EXERCISE: Below is some data. Copy it out word for word, starting with the line that has "What do you" and going on through the line that has "coordinates (562, 343).". Include both of those lines and nothing else.

DATASET ENTRIES:
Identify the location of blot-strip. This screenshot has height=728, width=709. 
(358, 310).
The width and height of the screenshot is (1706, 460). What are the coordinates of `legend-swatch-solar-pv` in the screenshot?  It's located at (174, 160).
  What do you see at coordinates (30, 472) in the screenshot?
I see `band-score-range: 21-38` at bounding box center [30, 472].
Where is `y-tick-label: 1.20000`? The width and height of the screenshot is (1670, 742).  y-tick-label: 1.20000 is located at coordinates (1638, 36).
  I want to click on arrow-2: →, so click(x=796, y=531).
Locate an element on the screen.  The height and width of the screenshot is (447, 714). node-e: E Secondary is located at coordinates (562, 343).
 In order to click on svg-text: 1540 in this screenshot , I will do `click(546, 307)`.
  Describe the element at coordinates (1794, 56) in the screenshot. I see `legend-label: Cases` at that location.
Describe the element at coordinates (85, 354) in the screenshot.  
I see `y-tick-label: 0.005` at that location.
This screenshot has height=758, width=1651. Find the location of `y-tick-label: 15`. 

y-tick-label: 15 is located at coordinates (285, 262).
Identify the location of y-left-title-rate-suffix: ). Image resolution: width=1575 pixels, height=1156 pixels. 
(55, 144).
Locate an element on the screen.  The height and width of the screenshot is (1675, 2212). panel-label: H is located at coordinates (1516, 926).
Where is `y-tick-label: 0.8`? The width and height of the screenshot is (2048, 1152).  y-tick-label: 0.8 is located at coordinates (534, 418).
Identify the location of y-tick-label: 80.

ANSWER SPACE:
  What do you see at coordinates (30, 472) in the screenshot?
I see `band-score-range: 21-38` at bounding box center [30, 472].
Where is `y-tick-label: 1.20000`? The width and height of the screenshot is (1670, 742).  y-tick-label: 1.20000 is located at coordinates (1638, 36).
  I want to click on arrow-2: →, so click(x=796, y=531).
Locate an element on the screen.  The height and width of the screenshot is (447, 714). node-e: E Secondary is located at coordinates (562, 343).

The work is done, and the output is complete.